Les scandales d’abus sexuels ayant ébranlé l’institution, ainsi que leur gestion calamiteuse avec le rapport Sauvé, ont probablement contribué à cette baisse. Les tensions entre certains évêques et les catholiques traditionalistes ou jugés trop conservateurs ont pu accentuer ce désengagement. Enfin, les communautés et fraternités indépendantes des diocèses, telles que la Fraternité sacerdotale Saint-Pierre ou la Communauté Saint-Martin, semblent gagner en popularité et inspirer davantage confiance que les évêchés. Ces structures bénéficient vraisemblablement d’un report des dons, au détriment du denier diocésain.
– La situation vous semble-t-elle irrémédiable ou entrevoyez-vous des solutions à celle-ci ?
Non, il n’y a pas lieu de désespérer ! Les diocèses partent de loin en matière de gestion financière, mais des solutions existent. Si le pape François a laissé un enseignement qui peut être retenu, c’est la nécessité d’impliquer les laïcs dans la vie de l’Église. Au lieu de les faire entrer dans le chœur des églises, ils pourraient aider dans les affaires financières.
De nombreux anciens chefs d’entreprise et cadres compétents pourraient mettre leur expertise au service des diocèses.
A côté de cet aspect technique, un renouveau de la foi catholique en France est indispensable et pour cela il faut non seulement de saints prêtres mais aussi de bons évêques et plus de pratiquants.
– Le succès des pèlerinages, notamment celui de Chartres, et la hausse du nombre des baptêmes réjouissent légitimement nombre de catholiques. Pensez-vous qu’il s’agisse d’un mouvement de fond ou d’un simple épiphénomène circonstanciel ?
Le pèlerinage de Chartres témoigne de la vitalité des traditionalistes en France et constitue une réussite indéniable. Au-delà de la Tradition, une progression du nombre de baptisés est observée partout en France, ce qui représente un motif d’espoir.
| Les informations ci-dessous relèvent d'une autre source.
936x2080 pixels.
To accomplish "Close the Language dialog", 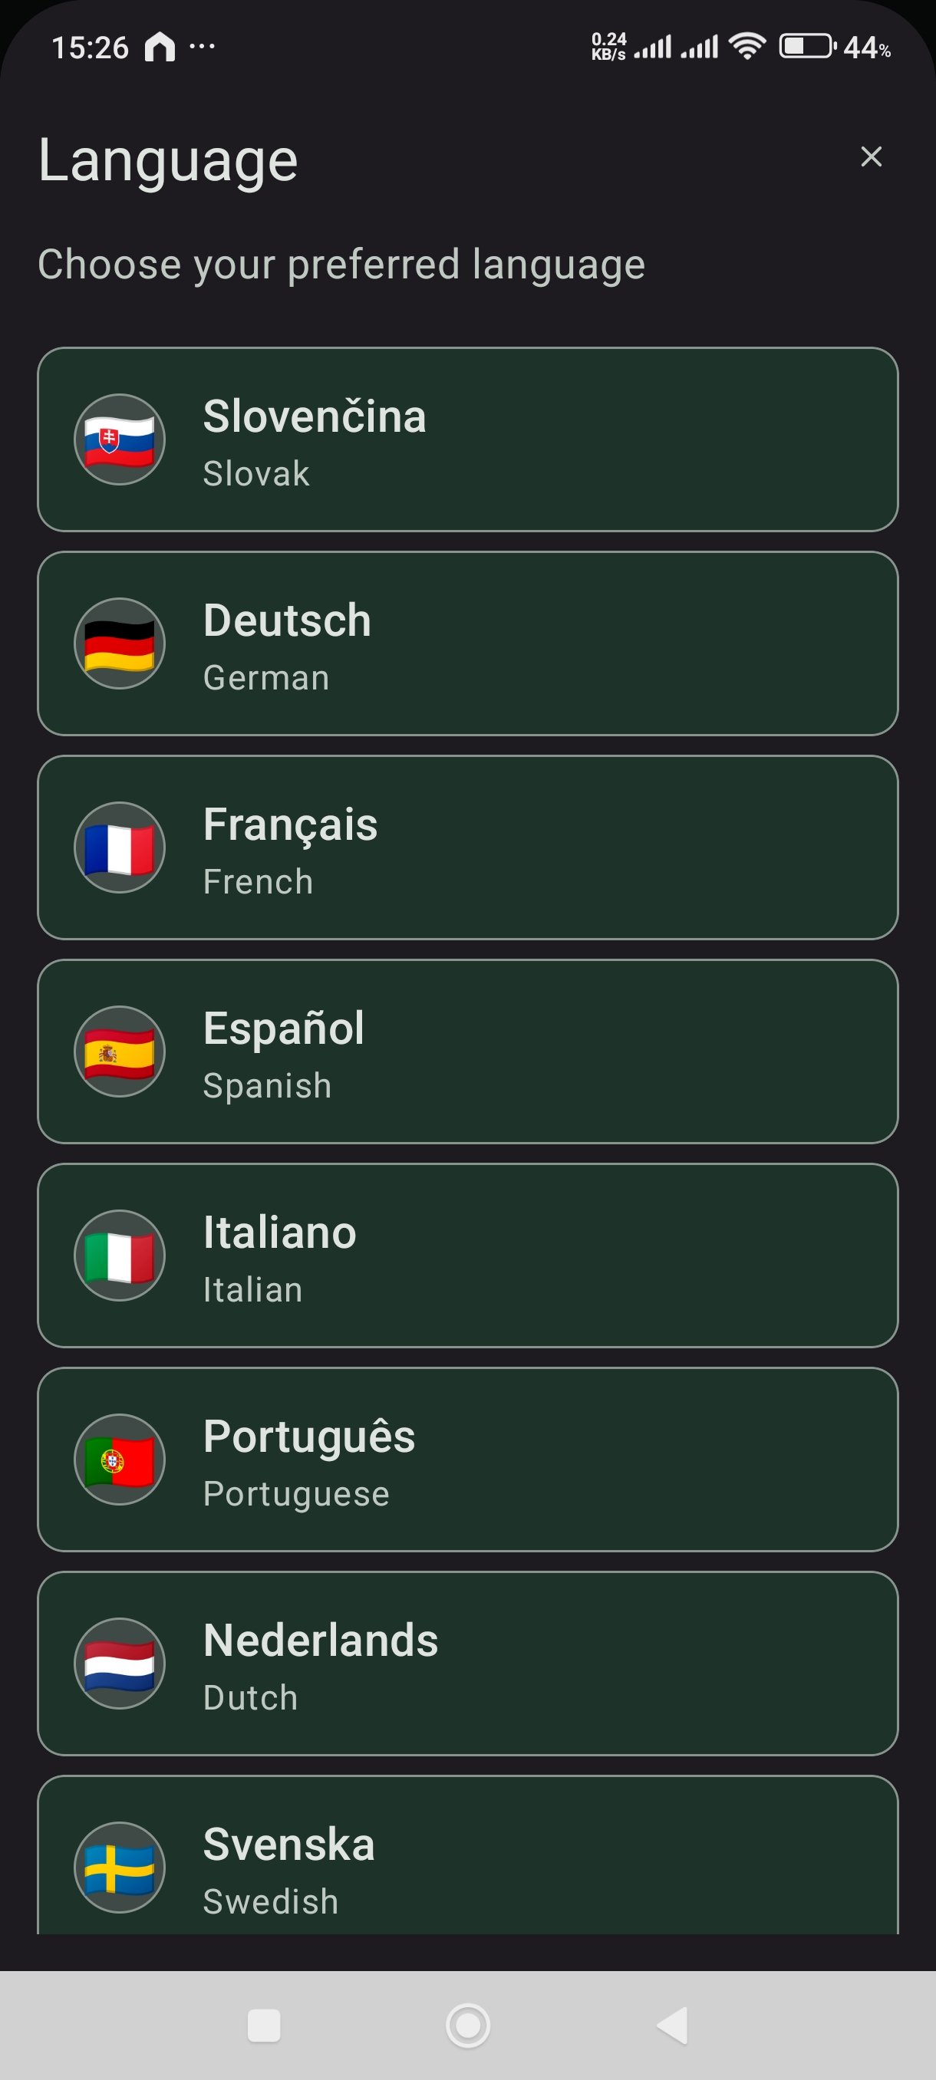I will click(871, 157).
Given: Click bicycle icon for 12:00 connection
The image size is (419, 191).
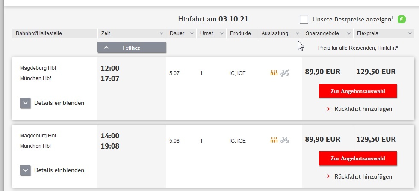Looking at the screenshot, I should [x=285, y=73].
Cependant, pour ce qui concerne notre étude sur le denier de l’Église, les autorités ecclésiastiques françaises font face à un double défi : faire la paix avec les traditionalistes et les conservateurs pour retrouver une partie des dons de leurs fidèles, et transmettre une culture du don aux nouvelles générations, qui n’ont pas toujours les moyens de leurs aînés dans un contexte économique précaire.